Challabis of Haiti have made Haiti 5000-times worse than it was before the Coup d’etat


Below is a Washington Post Editorial stating how the Bush administration has failed Haiti by letting the HERO act die in Congress. But the Bush administration has more than failed Haiti because it didn’t reward the Haitian coup d’etat supporters with the HERO Act’s trickle-down economics. It’s war crimes against the people of Haiti should be heard at the Hague. But, it is not only the Bush Administrations that failed Haiti. It is the Haitians who allied with the Bush Administration and Roger Noreiga to destroy Haiti’s fledging democracy under the facade of caring about the civil rights of all Haitians!

For Haiti’s “own good” these forces have brought Haiti back not only to dictatorship but to colonial occupation and rule.

Where is electoral democracy, security and stability with the opponents to the Constitutional government of Haiti currently in power under Gwo Gera and sweatshop kingpins who cannot even get their foreign backers to deliver on promises of UN troops, “billions in aid” and HERO bills and such. But, they can, within the cocoon of international media silence, easily and summarily get over 4000 Haitians killed in nine months, over 1100 arbitrarily put in prison, and dozens upon dozens (if not as much as 150 from HLLN’s current information) murdered and dumped in mass graves while held as hostages in Gwo Gera’s Nazi-police custody at Haiti’s National Penitentiary???
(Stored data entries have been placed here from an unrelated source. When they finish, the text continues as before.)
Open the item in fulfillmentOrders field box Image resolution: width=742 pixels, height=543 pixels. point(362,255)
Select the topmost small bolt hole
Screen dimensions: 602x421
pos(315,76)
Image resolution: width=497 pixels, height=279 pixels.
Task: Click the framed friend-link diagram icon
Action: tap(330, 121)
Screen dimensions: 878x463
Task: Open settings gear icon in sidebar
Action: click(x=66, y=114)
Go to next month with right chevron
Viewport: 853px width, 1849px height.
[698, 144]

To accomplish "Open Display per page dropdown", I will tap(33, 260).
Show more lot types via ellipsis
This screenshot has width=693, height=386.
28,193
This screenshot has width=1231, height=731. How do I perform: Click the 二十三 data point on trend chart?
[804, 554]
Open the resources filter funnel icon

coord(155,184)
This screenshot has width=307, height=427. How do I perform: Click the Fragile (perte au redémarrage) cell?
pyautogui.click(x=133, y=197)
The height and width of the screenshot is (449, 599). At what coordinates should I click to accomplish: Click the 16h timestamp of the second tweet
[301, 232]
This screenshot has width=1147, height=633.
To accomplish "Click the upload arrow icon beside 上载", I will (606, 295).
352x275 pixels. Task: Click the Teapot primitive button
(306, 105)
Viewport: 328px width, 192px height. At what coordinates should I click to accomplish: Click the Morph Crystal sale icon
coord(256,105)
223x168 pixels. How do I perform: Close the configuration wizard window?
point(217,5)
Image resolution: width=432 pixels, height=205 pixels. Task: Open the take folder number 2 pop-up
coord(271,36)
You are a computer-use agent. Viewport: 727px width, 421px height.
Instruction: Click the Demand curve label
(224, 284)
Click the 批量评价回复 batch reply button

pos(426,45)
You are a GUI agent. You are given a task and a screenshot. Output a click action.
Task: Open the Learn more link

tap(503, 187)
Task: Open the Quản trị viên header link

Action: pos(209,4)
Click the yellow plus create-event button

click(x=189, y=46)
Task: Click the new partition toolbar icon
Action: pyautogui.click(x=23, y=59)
Frankly, the only thing the opposition to electoral democracy in Haiti has manage “to do” with the overthrow of the Constitutional government in Haiti is make life 5000-times worst for Haitians than it was when Haiti was officially under an international humanitarian embargo – the international effort (led by the Bush Administration) against the people of Haiti and against Haitian domestic development. The reason for the economic embargo against the Haitian people (not “NGO’s”, of course, led by Pres. Aristide’s opponents) where wrapped in the rhetoric of censure against the Constitutional government for election irregularities that had occurred before the Aristide/Preval government took office.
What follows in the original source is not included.